**WHAT YOU NEED TO DO**
Print the complete set of entries exactly.

**DATA**
────────────────────────────────────────

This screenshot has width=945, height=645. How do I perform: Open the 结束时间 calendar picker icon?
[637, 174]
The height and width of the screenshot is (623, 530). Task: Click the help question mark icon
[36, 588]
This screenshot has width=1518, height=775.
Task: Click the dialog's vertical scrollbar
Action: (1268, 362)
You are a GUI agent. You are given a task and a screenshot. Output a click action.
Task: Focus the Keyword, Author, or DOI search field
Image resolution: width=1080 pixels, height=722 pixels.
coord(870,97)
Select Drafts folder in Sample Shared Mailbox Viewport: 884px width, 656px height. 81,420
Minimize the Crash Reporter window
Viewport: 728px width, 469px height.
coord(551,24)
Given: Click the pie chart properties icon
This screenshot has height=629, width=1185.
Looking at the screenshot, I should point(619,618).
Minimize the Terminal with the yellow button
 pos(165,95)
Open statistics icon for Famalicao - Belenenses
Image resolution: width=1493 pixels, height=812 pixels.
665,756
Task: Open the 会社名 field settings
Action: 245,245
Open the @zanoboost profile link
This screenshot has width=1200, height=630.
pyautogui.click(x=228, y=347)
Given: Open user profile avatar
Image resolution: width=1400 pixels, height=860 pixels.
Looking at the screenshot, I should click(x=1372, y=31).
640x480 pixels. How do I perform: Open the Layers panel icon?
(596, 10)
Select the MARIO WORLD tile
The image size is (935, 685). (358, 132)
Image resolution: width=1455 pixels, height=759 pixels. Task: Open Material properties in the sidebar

────────────────────────────────────────

**REPLY**
This screenshot has width=945, height=645. How do I perform: Open the 结束时间 calendar picker icon?
[637, 174]
The height and width of the screenshot is (623, 530). Task: Click the help question mark icon
[36, 588]
This screenshot has width=1518, height=775.
Task: Click the dialog's vertical scrollbar
Action: (1268, 362)
You are a GUI agent. You are given a task and a screenshot. Output a click action.
Task: Focus the Keyword, Author, or DOI search field
Image resolution: width=1080 pixels, height=722 pixels.
coord(870,97)
Select Drafts folder in Sample Shared Mailbox Viewport: 884px width, 656px height. 81,420
Minimize the Crash Reporter window
Viewport: 728px width, 469px height.
coord(551,24)
Given: Click the pie chart properties icon
This screenshot has height=629, width=1185.
Looking at the screenshot, I should point(619,618).
Minimize the Terminal with the yellow button
 pos(165,95)
Open statistics icon for Famalicao - Belenenses
Image resolution: width=1493 pixels, height=812 pixels.
665,756
Task: Open the 会社名 field settings
Action: 245,245
Open the @zanoboost profile link
This screenshot has width=1200, height=630.
pyautogui.click(x=228, y=347)
Given: Open user profile avatar
Image resolution: width=1400 pixels, height=860 pixels.
Looking at the screenshot, I should click(x=1372, y=31).
640x480 pixels. How do I perform: Open the Layers panel icon?
(596, 10)
Select the MARIO WORLD tile
The image size is (935, 685). (358, 132)
Image resolution: width=1455 pixels, height=759 pixels. Task: Open Material properties in the sidebar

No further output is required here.